CHRONIQUE • La discipline, dénuée de tout suspense, se borne à tourner en rond. Pourtant, le triomphe cathodique ne se dément jamais. Pourquoi diable?

  • Sebastian Vettel, l'actuel roi de la F1.

    Sebastian Vettel, l'actuel roi de la F1.

Qu'est-ce que le succès, cette indispensable chimère et, surtout, comment l'amadouer dans le sens du bulbe? On aurait pu poser cette question à deux têtes au président du Lausanne-Sport, mais cela n'aurait pas été charitable, ni de très bon goût - on ne crève pas les pneus du corbillard à la veille des funérailles. Alors on se tourne vers un autre genre de chariotes avec Bernie Ecclestone, grand timonier de la Formule 1 depuis un quart de siècle, qui saura bien nous aiguiller sur la recette magique entre sa dernière audience et sa prochaine poursuite.

Un long serpentin

Le succès, Bernie, même si la justice cherche à lui mettre des bâtons dans les roues pour des histoires de pots-de-vin, il connait. Le Britannique de 83 ans a su tirer profit maximal de la commercialisation d'une discipline pourtant assez minimaliste quand on y songe: vingt-deux tutures sur la ligne de départ, autant de champignons sur lesquels appuyer très fort, un long serpentin de béton et roulez bolides car la timbale reviendra à celui qui pétarade le plus vite!Un vrombissant triomphe auprès des masses qui turbinent. Une chevauchée mécanique que rien n'arrête. Un carton effréné sur les cinq continents. Les audiences le confirment, année après année, soliloque de Sebastian après cavalier seul de Vettel: même quand Ferrari cale, la F1 prospère, youplà, boum. On ne peut même pas dire que c'est toujours le même qui gagne à la fin; l'Allemand, quadruple champion du monde qui vient de remporter à Abu Dhabi son 11e Grand Prix de la saison, le 7e consécutif bonjour l'adrénaline, semble réserver son jéroboam de champ' avant même de prendre la route.

Un interstice moelleux

Alors nous, au risque de faire crisser des molaires, on se torture avec cette inlassable question: pourquoi?
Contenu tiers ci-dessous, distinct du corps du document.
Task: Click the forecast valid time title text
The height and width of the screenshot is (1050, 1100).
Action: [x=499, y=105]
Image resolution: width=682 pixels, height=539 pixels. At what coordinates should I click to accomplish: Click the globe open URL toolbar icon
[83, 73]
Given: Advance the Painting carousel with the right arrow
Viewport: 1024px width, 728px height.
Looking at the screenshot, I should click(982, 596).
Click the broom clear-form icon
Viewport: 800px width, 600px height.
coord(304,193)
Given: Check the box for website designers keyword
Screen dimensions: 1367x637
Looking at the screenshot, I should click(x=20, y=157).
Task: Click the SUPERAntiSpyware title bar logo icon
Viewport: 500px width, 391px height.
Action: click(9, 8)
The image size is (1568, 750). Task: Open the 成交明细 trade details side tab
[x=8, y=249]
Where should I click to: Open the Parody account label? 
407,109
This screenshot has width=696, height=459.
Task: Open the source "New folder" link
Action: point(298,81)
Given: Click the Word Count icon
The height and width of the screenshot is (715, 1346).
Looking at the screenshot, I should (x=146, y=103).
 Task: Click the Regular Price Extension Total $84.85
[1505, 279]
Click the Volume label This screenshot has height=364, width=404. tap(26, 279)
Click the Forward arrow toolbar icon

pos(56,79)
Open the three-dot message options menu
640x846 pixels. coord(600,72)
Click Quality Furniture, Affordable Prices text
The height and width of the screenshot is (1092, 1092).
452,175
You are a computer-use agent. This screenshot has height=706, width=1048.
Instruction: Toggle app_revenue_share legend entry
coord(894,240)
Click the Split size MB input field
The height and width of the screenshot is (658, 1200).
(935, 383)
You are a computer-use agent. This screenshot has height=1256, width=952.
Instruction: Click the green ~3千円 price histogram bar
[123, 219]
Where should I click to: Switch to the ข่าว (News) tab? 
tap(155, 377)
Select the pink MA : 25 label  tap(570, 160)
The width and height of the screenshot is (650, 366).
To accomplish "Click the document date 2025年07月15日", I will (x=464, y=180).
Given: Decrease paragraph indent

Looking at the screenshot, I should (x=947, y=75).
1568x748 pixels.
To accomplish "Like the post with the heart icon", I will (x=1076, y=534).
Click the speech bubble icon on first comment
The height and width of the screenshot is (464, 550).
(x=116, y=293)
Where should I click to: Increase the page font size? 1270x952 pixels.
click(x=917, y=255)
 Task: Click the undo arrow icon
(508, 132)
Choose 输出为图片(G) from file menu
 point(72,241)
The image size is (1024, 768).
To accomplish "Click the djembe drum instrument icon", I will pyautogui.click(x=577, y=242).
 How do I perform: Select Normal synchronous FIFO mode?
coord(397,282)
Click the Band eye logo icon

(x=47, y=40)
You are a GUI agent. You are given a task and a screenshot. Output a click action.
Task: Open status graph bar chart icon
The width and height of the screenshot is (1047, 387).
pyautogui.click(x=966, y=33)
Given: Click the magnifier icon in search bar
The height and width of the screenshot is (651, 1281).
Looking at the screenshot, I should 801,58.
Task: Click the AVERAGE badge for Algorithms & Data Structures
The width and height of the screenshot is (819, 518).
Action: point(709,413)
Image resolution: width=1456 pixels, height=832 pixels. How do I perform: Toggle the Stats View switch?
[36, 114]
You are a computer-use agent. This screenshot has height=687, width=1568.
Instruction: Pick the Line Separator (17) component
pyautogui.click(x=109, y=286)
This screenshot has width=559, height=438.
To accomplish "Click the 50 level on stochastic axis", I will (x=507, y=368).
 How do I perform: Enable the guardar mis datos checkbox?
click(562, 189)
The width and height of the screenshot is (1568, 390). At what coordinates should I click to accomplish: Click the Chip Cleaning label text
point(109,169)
Oui, pourquoi la F1 cartonne-t-elle autant à la télé? Une interrogation qui, mine de rien, pourrait nous en apprendre plus qu'on ne pense sur le cœur enfoui de la nature humaine.Ce machin couru d'avance - avant Vettel, pendant quinze ans grosso modo, il y avait Schumacher -, ce grand cirque qui tourne en rond de surcroît aspire les foules dans son sillage parce qu'entre le rôti du midi et la tarte aux pruneaux de 16 heures, il y a un petit creux. Un interstice moelleux dans lequel se love volontiers l'aventurier du dimanche... histoire de piquer un pieux roupillon.Qui n'a pas connu, une fois dans la vie ou tous les quinze jours, ce bonheur intime? Cet instant divin où, après avoir regardé les plantulpeuses hôtesses sous leurs ombrelles et entrevu le feu passer au vert, on se laisse gentiment glisser dans les bras de Morphée - il est capital d'avoir réglé le son sur un volume idoine, juste perceptible depuis les confins du canapé, mais pas trop. Les envolées du commentateur ne doivent pas être déchiffrables, les accélérations doivent évoquer un frottement d'ailes de libellule et non la fraiseuse du dentiste.

L'heure de la sieste

C'est alors que, court-circuitées de toute turpitude existentielle, des centaines de millions de mirettes luttent un peu, surtout s'il y a carambolage à l'entrée de la première corniche mais ça devient de plus en plus rare, puis se ferment irrémédiablement. En somme, c'est l'heure de la sieste.Une paire d'heures à divaguer en canot pneumatique sur un canal public, et puis le filet de bave qui coule le long du menton pour sonner l'heure du réveil - et de la tarte. La F1, une immuable passion. Celle de ceux qui cherchent un projet pilote, un moteur à la vie.